# Goal of the exercise
Copy each line of the records below, from the first through the one that contains "The height and width of the screenshot is (1461, 2398).", exactly as written.

(Records provided)

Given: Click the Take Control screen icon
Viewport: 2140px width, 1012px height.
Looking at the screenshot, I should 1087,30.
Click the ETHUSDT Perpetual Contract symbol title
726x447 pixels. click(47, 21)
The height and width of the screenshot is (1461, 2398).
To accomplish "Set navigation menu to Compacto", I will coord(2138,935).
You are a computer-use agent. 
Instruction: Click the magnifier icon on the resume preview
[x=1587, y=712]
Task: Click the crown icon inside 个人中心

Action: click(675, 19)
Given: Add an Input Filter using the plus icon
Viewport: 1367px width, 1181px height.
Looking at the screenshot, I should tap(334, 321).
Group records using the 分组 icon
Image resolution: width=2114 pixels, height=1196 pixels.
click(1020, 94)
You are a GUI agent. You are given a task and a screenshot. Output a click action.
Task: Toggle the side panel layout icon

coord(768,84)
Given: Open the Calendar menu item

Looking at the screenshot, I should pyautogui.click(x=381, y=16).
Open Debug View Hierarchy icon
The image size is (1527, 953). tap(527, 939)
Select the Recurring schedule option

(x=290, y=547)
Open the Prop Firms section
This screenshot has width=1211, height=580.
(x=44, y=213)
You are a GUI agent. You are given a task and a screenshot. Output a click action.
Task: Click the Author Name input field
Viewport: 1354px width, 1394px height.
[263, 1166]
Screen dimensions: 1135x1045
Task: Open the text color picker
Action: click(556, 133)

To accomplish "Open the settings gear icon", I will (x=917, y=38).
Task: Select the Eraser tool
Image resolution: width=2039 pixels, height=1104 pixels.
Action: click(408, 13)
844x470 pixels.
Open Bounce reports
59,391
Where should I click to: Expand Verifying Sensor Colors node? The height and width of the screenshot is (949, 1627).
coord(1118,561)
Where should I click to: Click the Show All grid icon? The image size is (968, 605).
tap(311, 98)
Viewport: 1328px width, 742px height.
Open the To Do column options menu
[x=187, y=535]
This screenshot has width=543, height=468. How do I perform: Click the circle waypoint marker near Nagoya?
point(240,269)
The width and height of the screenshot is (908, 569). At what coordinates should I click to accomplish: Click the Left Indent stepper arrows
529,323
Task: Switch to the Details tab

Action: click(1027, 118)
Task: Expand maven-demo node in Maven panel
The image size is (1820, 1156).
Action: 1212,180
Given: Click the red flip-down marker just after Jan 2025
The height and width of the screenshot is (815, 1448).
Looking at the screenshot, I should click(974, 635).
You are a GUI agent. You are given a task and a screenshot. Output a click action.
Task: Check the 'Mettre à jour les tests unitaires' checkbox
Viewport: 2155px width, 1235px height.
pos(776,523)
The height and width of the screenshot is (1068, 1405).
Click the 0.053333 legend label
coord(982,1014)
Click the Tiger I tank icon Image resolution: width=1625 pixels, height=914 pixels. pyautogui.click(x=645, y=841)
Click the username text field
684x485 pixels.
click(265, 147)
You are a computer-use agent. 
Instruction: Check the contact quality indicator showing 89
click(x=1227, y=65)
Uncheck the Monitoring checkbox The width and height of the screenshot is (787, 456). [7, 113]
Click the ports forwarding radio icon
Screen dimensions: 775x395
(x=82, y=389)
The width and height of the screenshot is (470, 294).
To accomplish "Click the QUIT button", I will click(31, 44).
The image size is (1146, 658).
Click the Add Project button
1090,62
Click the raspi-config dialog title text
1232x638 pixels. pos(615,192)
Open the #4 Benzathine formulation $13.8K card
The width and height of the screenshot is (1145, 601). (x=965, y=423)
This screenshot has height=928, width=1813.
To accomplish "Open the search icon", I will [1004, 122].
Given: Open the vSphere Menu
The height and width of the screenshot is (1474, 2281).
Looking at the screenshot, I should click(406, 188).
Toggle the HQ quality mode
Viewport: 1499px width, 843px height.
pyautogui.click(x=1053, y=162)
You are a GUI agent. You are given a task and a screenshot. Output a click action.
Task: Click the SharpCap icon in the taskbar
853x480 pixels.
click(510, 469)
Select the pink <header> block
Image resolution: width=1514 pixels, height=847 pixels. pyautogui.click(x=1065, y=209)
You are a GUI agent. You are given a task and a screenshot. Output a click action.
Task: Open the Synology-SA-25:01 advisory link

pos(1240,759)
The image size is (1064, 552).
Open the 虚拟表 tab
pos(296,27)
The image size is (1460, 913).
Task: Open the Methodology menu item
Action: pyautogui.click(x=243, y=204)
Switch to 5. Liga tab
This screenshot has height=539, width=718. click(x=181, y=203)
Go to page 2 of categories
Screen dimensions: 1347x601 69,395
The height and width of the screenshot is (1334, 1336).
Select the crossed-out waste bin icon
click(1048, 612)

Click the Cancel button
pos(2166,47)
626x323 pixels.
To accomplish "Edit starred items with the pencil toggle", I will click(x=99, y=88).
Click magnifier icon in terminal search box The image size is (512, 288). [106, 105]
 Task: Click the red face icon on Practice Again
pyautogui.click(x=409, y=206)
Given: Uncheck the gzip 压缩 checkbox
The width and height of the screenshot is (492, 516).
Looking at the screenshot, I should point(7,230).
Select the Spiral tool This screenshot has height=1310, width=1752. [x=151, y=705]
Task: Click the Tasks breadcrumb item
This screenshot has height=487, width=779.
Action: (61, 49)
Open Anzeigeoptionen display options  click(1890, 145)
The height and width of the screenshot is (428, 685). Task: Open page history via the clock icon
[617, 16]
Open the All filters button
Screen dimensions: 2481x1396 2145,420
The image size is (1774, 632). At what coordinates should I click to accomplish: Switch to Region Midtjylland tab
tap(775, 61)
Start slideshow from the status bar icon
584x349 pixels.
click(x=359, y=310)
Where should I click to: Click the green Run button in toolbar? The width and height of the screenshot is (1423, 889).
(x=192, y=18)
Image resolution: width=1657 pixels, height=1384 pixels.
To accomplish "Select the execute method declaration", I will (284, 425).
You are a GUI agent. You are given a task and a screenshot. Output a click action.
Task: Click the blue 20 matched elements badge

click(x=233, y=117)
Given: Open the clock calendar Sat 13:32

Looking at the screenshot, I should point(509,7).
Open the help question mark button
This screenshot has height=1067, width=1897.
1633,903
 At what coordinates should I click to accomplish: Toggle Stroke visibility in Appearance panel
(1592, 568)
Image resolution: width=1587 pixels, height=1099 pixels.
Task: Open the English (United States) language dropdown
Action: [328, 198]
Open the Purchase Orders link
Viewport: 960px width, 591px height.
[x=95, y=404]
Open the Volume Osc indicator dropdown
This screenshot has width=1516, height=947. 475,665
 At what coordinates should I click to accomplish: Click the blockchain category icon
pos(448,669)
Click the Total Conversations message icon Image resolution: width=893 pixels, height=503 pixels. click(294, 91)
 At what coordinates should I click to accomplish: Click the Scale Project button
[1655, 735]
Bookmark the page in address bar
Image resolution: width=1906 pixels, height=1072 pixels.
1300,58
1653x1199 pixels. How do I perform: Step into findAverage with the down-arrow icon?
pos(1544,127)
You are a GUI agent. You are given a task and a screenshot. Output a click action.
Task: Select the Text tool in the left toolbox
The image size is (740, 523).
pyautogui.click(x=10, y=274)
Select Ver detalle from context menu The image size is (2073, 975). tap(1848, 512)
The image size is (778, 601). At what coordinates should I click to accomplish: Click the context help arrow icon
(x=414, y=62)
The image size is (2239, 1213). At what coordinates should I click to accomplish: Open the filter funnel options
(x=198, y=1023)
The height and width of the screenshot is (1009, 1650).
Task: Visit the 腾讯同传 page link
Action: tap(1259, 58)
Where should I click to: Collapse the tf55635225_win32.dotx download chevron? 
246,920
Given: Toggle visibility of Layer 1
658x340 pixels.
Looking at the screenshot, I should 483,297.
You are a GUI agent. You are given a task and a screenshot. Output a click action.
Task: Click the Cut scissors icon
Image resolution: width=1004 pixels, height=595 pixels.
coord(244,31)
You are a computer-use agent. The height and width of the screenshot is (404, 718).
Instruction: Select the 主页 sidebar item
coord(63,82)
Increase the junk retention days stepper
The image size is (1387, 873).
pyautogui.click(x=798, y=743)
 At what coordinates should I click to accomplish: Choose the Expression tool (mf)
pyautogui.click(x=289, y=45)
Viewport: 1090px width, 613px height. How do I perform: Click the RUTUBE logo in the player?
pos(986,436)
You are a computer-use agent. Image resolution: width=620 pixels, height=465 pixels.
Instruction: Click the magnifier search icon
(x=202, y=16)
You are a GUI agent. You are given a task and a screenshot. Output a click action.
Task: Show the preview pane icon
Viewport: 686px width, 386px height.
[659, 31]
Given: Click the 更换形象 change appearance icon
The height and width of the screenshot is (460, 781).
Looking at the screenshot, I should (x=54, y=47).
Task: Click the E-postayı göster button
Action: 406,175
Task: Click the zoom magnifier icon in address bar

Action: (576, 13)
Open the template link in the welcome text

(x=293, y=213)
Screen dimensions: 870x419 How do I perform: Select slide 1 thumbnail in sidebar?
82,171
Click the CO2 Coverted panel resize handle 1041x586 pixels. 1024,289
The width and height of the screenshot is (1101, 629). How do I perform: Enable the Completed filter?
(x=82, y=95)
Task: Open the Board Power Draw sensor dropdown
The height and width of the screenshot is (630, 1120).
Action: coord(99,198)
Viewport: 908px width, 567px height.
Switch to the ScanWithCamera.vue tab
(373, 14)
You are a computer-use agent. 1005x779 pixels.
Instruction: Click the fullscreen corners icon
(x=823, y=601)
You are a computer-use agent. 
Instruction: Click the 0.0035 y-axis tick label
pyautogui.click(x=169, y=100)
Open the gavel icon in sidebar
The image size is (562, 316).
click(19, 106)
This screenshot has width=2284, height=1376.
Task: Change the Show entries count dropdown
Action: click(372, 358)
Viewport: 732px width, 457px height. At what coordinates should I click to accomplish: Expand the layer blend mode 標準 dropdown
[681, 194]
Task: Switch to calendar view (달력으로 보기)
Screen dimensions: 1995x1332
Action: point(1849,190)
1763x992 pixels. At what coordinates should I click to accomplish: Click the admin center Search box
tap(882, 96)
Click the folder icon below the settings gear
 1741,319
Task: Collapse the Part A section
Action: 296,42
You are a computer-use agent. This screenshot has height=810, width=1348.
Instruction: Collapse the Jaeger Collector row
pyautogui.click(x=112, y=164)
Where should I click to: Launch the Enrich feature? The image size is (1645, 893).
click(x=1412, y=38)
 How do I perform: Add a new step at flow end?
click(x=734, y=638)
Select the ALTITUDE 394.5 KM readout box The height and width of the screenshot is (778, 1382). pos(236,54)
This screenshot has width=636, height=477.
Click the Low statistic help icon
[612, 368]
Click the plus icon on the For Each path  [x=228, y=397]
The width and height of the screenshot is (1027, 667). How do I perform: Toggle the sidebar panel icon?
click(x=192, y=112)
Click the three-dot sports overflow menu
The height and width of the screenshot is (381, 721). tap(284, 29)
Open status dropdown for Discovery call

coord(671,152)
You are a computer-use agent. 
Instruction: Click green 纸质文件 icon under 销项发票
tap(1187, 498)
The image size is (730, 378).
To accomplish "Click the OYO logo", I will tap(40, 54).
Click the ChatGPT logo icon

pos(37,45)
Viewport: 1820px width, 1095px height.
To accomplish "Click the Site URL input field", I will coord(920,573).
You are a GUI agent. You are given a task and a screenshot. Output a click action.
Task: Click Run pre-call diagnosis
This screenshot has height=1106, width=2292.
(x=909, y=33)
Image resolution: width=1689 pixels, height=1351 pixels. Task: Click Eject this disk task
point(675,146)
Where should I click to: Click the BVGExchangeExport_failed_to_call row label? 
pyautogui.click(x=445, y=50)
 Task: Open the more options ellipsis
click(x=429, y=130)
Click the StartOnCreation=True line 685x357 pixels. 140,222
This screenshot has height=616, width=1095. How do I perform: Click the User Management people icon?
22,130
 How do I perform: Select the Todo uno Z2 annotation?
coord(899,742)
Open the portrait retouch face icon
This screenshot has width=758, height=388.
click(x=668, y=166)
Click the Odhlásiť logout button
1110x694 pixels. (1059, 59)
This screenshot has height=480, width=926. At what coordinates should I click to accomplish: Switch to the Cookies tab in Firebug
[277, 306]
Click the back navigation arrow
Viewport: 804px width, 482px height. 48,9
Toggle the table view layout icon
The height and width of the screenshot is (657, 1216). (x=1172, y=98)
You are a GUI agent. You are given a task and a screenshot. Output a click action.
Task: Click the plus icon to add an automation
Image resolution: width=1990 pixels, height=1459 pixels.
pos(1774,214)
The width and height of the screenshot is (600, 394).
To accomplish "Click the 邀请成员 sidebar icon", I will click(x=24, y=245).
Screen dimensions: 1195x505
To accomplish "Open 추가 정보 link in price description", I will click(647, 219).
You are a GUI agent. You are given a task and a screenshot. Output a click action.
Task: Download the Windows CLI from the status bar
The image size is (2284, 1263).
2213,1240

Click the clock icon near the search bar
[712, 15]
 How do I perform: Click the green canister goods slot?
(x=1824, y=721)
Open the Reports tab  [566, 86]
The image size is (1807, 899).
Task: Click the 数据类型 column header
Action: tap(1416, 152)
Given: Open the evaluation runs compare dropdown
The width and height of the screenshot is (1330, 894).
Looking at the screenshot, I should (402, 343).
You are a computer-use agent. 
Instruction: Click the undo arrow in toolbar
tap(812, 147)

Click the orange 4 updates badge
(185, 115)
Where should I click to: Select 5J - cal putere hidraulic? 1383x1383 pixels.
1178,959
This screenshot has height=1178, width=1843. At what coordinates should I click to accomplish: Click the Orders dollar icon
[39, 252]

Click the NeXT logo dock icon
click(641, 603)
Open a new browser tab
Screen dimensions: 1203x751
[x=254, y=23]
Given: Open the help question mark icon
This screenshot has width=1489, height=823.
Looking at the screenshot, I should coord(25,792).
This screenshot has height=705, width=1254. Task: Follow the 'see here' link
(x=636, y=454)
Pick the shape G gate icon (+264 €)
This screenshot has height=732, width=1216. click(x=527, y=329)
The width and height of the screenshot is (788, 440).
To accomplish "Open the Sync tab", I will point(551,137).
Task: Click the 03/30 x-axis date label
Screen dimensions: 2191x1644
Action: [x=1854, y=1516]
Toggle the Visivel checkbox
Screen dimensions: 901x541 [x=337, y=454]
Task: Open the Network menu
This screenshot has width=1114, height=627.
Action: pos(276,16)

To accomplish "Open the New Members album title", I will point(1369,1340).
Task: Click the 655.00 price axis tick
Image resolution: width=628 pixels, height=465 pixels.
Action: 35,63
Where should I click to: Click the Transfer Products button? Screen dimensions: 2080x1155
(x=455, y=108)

(End Records provided)

# Task response
Given: Click the Take Control screen icon
Viewport: 2140px width, 1012px height.
Looking at the screenshot, I should 1087,30.
Click the ETHUSDT Perpetual Contract symbol title
726x447 pixels. click(47, 21)
The height and width of the screenshot is (1461, 2398).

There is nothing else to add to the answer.